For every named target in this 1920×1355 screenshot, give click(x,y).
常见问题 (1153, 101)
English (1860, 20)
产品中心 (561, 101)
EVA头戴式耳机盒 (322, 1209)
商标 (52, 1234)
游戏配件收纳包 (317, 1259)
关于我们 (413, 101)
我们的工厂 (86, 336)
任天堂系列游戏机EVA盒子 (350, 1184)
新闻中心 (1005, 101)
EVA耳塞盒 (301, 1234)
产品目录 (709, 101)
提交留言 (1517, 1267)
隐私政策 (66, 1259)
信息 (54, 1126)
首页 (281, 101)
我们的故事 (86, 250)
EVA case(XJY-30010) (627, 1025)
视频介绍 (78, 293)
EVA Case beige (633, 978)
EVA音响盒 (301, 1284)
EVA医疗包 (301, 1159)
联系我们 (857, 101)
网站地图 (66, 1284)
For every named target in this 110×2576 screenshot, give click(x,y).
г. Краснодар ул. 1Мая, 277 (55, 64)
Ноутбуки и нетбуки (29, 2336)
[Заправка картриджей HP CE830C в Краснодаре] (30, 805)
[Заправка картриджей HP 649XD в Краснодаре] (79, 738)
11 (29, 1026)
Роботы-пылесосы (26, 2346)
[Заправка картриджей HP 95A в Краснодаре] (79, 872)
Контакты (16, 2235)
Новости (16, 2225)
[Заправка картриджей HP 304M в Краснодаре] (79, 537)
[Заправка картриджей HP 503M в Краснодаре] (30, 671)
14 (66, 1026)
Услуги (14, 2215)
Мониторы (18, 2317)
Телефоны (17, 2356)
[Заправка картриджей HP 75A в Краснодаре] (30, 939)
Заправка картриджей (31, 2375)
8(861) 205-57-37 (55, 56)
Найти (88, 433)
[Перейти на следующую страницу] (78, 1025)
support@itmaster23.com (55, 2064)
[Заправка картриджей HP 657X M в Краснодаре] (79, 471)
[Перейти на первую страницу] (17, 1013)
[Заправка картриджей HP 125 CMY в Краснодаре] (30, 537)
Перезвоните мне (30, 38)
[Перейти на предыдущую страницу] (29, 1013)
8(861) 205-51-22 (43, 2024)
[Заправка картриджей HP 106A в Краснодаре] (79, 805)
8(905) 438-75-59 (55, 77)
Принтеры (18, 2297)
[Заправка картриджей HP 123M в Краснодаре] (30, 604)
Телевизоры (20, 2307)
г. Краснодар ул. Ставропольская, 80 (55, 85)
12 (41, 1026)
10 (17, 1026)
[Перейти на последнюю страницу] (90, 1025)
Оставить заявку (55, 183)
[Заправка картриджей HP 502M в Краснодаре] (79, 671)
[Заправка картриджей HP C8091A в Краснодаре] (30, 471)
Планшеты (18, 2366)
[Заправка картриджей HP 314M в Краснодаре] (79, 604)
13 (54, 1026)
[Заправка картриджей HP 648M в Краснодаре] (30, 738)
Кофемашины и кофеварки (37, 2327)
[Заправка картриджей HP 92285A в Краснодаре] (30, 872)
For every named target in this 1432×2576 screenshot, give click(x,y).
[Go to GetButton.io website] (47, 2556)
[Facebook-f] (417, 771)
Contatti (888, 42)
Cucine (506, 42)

INSTRUCTIONS FOR THE TASK:
Each entry above must be printed exactly as written.

ANSWER TO THIS PROBLEM:
For every named target in this 1920×1355 screenshot, give click(x,y).
常见问题 (1153, 101)
English (1860, 20)
产品中心 (561, 101)
EVA头戴式耳机盒 (322, 1209)
商标 (52, 1234)
游戏配件收纳包 (317, 1259)
关于我们 (413, 101)
我们的工厂 (86, 336)
任天堂系列游戏机EVA盒子 (350, 1184)
新闻中心 (1005, 101)
EVA耳塞盒 (301, 1234)
产品目录 (709, 101)
提交留言 (1517, 1267)
隐私政策 (66, 1259)
信息 (54, 1126)
首页 (281, 101)
我们的故事 (86, 250)
EVA case(XJY-30010) (627, 1025)
视频介绍 (78, 293)
EVA Case beige (633, 978)
EVA音响盒 (301, 1284)
EVA医疗包 (301, 1159)
联系我们 (857, 101)
网站地图 (66, 1284)
For every named target in this 110×2576 screenshot, give click(x,y).
г. Краснодар ул. 1Мая, 277 (55, 64)
Ноутбуки и нетбуки (29, 2336)
[Заправка картриджей HP CE830C в Краснодаре] (30, 805)
[Заправка картриджей HP 649XD в Краснодаре] (79, 738)
11 (29, 1026)
Роботы-пылесосы (26, 2346)
[Заправка картриджей HP 95A в Краснодаре] (79, 872)
Контакты (16, 2235)
Новости (16, 2225)
[Заправка картриджей HP 304M в Краснодаре] (79, 537)
[Заправка картриджей HP 503M в Краснодаре] (30, 671)
14 (66, 1026)
Услуги (14, 2215)
Мониторы (18, 2317)
Телефоны (17, 2356)
[Заправка картриджей HP 75A в Краснодаре] (30, 939)
Заправка картриджей (31, 2375)
8(861) 205-57-37 (55, 56)
Найти (88, 433)
[Перейти на следующую страницу] (78, 1025)
support@itmaster23.com (55, 2064)
[Заправка картриджей HP 657X M в Краснодаре] (79, 471)
[Перейти на первую страницу] (17, 1013)
[Заправка картриджей HP 125 CMY в Краснодаре] (30, 537)
Перезвоните мне (30, 38)
[Перейти на предыдущую страницу] (29, 1013)
8(861) 205-51-22 (43, 2024)
[Заправка картриджей HP 106A в Краснодаре] (79, 805)
8(905) 438-75-59 (55, 77)
Принтеры (18, 2297)
[Заправка картриджей HP 123M в Краснодаре] (30, 604)
Телевизоры (20, 2307)
г. Краснодар ул. Ставропольская, 80 (55, 85)
12 (41, 1026)
10 (17, 1026)
[Перейти на последнюю страницу] (90, 1025)
Оставить заявку (55, 183)
[Заправка картриджей HP 502M в Краснодаре] (79, 671)
[Заправка картриджей HP C8091A в Краснодаре] (30, 471)
Планшеты (18, 2366)
[Заправка картриджей HP 314M в Краснодаре] (79, 604)
13 (54, 1026)
[Заправка картриджей HP 648M в Краснодаре] (30, 738)
Кофемашины и кофеварки (37, 2327)
[Заправка картриджей HP 92285A в Краснодаре] (30, 872)
For every named target in this 1432×2576 screenshot, give click(x,y).
[Go to GetButton.io website] (47, 2556)
[Facebook-f] (417, 771)
Contatti (888, 42)
Cucine (506, 42)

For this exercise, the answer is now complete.